### WHAT TO PRODUCE
Reproduce the entries in full, with no changes.

### Collected data entries

________

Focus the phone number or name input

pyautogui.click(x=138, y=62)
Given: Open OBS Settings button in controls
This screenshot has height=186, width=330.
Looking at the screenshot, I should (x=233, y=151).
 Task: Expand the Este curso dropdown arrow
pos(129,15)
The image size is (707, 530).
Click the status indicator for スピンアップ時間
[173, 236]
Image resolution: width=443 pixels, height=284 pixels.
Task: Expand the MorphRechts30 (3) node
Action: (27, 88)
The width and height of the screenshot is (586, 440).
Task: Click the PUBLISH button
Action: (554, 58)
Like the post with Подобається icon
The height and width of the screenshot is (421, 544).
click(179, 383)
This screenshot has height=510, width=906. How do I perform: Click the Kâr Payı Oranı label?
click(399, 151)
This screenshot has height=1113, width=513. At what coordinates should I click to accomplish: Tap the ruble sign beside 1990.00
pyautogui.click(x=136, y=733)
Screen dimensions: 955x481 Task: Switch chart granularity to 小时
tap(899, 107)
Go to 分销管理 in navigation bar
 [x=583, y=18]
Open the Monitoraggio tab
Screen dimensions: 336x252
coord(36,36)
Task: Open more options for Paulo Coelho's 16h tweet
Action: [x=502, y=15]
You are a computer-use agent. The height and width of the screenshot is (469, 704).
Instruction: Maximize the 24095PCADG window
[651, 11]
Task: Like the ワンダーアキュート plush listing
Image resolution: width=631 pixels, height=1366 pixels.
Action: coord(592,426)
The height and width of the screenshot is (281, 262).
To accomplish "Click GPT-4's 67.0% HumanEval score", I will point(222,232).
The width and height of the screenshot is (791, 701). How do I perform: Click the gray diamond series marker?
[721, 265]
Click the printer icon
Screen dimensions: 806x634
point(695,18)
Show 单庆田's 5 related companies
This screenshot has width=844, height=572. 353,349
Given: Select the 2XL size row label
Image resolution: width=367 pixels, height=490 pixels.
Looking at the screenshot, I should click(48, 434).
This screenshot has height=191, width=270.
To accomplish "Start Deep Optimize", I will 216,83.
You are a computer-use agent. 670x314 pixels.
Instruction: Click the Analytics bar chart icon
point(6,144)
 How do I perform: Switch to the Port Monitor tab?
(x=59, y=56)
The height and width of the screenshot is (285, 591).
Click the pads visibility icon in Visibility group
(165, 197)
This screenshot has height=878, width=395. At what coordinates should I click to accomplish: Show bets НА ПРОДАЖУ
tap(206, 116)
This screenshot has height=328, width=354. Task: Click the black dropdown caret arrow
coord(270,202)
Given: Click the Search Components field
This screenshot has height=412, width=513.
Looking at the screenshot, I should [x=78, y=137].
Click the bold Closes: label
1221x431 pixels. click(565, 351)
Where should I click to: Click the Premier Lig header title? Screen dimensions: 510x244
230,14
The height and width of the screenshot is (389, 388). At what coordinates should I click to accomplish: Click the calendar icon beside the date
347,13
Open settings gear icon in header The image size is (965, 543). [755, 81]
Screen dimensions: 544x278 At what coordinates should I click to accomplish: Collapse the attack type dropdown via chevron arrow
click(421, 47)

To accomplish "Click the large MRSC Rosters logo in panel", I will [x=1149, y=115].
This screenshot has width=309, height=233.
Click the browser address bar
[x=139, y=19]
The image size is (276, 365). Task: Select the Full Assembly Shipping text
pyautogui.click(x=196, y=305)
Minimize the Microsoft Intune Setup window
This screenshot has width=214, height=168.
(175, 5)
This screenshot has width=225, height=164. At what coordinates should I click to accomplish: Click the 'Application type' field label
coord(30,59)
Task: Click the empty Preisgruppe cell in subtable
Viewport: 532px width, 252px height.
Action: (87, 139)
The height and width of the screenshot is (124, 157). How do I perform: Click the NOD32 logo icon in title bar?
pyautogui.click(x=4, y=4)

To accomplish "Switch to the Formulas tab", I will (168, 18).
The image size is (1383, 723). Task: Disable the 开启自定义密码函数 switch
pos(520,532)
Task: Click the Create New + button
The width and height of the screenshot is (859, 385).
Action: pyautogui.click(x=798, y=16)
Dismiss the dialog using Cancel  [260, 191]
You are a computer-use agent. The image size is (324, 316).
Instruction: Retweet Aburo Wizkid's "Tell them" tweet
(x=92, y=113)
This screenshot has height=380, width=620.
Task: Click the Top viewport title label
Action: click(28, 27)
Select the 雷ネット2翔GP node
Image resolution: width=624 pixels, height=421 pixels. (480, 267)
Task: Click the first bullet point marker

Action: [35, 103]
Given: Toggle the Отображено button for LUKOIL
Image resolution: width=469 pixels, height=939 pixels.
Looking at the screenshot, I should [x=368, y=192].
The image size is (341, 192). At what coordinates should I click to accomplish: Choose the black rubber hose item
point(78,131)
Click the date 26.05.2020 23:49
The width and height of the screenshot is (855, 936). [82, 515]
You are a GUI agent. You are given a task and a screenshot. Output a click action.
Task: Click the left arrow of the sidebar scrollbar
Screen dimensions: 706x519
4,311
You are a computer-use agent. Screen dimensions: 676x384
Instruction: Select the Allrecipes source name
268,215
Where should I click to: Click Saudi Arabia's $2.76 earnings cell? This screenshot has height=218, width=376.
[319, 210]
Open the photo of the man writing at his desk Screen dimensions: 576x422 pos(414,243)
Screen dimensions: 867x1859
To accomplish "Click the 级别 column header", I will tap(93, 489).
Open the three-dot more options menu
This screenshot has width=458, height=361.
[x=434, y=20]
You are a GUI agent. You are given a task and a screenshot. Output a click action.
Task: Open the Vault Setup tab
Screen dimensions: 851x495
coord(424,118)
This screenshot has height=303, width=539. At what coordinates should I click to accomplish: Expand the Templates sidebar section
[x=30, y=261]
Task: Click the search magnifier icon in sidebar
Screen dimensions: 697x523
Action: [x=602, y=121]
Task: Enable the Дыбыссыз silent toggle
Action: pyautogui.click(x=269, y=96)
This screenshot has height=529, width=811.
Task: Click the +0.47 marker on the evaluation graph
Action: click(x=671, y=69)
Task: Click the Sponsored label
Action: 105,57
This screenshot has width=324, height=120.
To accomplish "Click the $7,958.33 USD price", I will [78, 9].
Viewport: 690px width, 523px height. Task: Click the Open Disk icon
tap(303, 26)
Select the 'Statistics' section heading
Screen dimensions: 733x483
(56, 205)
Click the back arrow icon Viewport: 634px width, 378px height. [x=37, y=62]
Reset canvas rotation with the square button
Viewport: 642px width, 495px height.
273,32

________

### ANSWER SPACE
Focus the phone number or name input

pyautogui.click(x=138, y=62)
Given: Open OBS Settings button in controls
This screenshot has height=186, width=330.
Looking at the screenshot, I should (x=233, y=151).
 Task: Expand the Este curso dropdown arrow
pos(129,15)
The image size is (707, 530).
Click the status indicator for スピンアップ時間
[173, 236]
Image resolution: width=443 pixels, height=284 pixels.
Task: Expand the MorphRechts30 (3) node
Action: (27, 88)
The width and height of the screenshot is (586, 440).
Task: Click the PUBLISH button
Action: (554, 58)
Like the post with Подобається icon
The height and width of the screenshot is (421, 544).
click(179, 383)
This screenshot has height=510, width=906. How do I perform: Click the Kâr Payı Oranı label?
click(399, 151)
This screenshot has height=1113, width=513. At what coordinates should I click to accomplish: Tap the ruble sign beside 1990.00
pyautogui.click(x=136, y=733)
Screen dimensions: 955x481 Task: Switch chart granularity to 小时
tap(899, 107)
Go to 分销管理 in navigation bar
 [x=583, y=18]
Open the Monitoraggio tab
Screen dimensions: 336x252
coord(36,36)
Task: Open more options for Paulo Coelho's 16h tweet
Action: [x=502, y=15]
You are a computer-use agent. The height and width of the screenshot is (469, 704).
Instruction: Maximize the 24095PCADG window
[651, 11]
Task: Like the ワンダーアキュート plush listing
Image resolution: width=631 pixels, height=1366 pixels.
Action: coord(592,426)
The height and width of the screenshot is (281, 262).
To accomplish "Click GPT-4's 67.0% HumanEval score", I will point(222,232).
The width and height of the screenshot is (791, 701). How do I perform: Click the gray diamond series marker?
[721, 265]
Click the printer icon
Screen dimensions: 806x634
point(695,18)
Show 单庆田's 5 related companies
This screenshot has width=844, height=572. 353,349
Given: Select the 2XL size row label
Image resolution: width=367 pixels, height=490 pixels.
Looking at the screenshot, I should click(48, 434).
This screenshot has height=191, width=270.
To accomplish "Start Deep Optimize", I will 216,83.
You are a computer-use agent. 670x314 pixels.
Instruction: Click the Analytics bar chart icon
point(6,144)
 How do I perform: Switch to the Port Monitor tab?
(x=59, y=56)
The height and width of the screenshot is (285, 591).
Click the pads visibility icon in Visibility group
(165, 197)
This screenshot has height=878, width=395. At what coordinates should I click to accomplish: Show bets НА ПРОДАЖУ
tap(206, 116)
This screenshot has height=328, width=354. Task: Click the black dropdown caret arrow
coord(270,202)
Given: Click the Search Components field
This screenshot has height=412, width=513.
Looking at the screenshot, I should [x=78, y=137].
Click the bold Closes: label
1221x431 pixels. click(565, 351)
Where should I click to: Click the Premier Lig header title? Screen dimensions: 510x244
230,14
The height and width of the screenshot is (389, 388). At what coordinates should I click to accomplish: Click the calendar icon beside the date
347,13
Open settings gear icon in header The image size is (965, 543). [755, 81]
Screen dimensions: 544x278 At what coordinates should I click to accomplish: Collapse the attack type dropdown via chevron arrow
click(421, 47)

To accomplish "Click the large MRSC Rosters logo in panel", I will [x=1149, y=115].
This screenshot has width=309, height=233.
Click the browser address bar
[x=139, y=19]
The image size is (276, 365). Task: Select the Full Assembly Shipping text
pyautogui.click(x=196, y=305)
Minimize the Microsoft Intune Setup window
This screenshot has width=214, height=168.
(175, 5)
This screenshot has width=225, height=164. At what coordinates should I click to accomplish: Click the 'Application type' field label
coord(30,59)
Task: Click the empty Preisgruppe cell in subtable
Viewport: 532px width, 252px height.
Action: (87, 139)
The height and width of the screenshot is (124, 157). How do I perform: Click the NOD32 logo icon in title bar?
pyautogui.click(x=4, y=4)

To accomplish "Switch to the Formulas tab", I will (168, 18).
The image size is (1383, 723). Task: Disable the 开启自定义密码函数 switch
pos(520,532)
Task: Click the Create New + button
The width and height of the screenshot is (859, 385).
Action: pyautogui.click(x=798, y=16)
Dismiss the dialog using Cancel  [260, 191]
You are a computer-use agent. The image size is (324, 316).
Instruction: Retweet Aburo Wizkid's "Tell them" tweet
(x=92, y=113)
This screenshot has height=380, width=620.
Task: Click the Top viewport title label
Action: click(28, 27)
Select the 雷ネット2翔GP node
Image resolution: width=624 pixels, height=421 pixels. (480, 267)
Task: Click the first bullet point marker

Action: [35, 103]
Given: Toggle the Отображено button for LUKOIL
Image resolution: width=469 pixels, height=939 pixels.
Looking at the screenshot, I should [x=368, y=192].
The image size is (341, 192). At what coordinates should I click to accomplish: Choose the black rubber hose item
point(78,131)
Click the date 26.05.2020 23:49
The width and height of the screenshot is (855, 936). [82, 515]
You are a GUI agent. You are given a task and a screenshot. Output a click action.
Task: Click the left arrow of the sidebar scrollbar
Screen dimensions: 706x519
4,311
You are a computer-use agent. Screen dimensions: 676x384
Instruction: Select the Allrecipes source name
268,215
Where should I click to: Click Saudi Arabia's $2.76 earnings cell? This screenshot has height=218, width=376.
[319, 210]
Open the photo of the man writing at his desk Screen dimensions: 576x422 pos(414,243)
Screen dimensions: 867x1859
To accomplish "Click the 级别 column header", I will tap(93, 489).
Open the three-dot more options menu
This screenshot has width=458, height=361.
[x=434, y=20]
You are a GUI agent. You are given a task and a screenshot. Output a click action.
Task: Open the Vault Setup tab
Screen dimensions: 851x495
coord(424,118)
This screenshot has height=303, width=539. At what coordinates should I click to accomplish: Expand the Templates sidebar section
[x=30, y=261]
Task: Click the search magnifier icon in sidebar
Screen dimensions: 697x523
Action: [x=602, y=121]
Task: Enable the Дыбыссыз silent toggle
Action: pyautogui.click(x=269, y=96)
This screenshot has height=529, width=811.
Task: Click the +0.47 marker on the evaluation graph
Action: click(x=671, y=69)
Task: Click the Sponsored label
Action: 105,57
This screenshot has width=324, height=120.
To accomplish "Click the $7,958.33 USD price", I will [78, 9].
Viewport: 690px width, 523px height. Task: Click the Open Disk icon
tap(303, 26)
Select the 'Statistics' section heading
Screen dimensions: 733x483
(56, 205)
Click the back arrow icon Viewport: 634px width, 378px height. [x=37, y=62]
Reset canvas rotation with the square button
Viewport: 642px width, 495px height.
273,32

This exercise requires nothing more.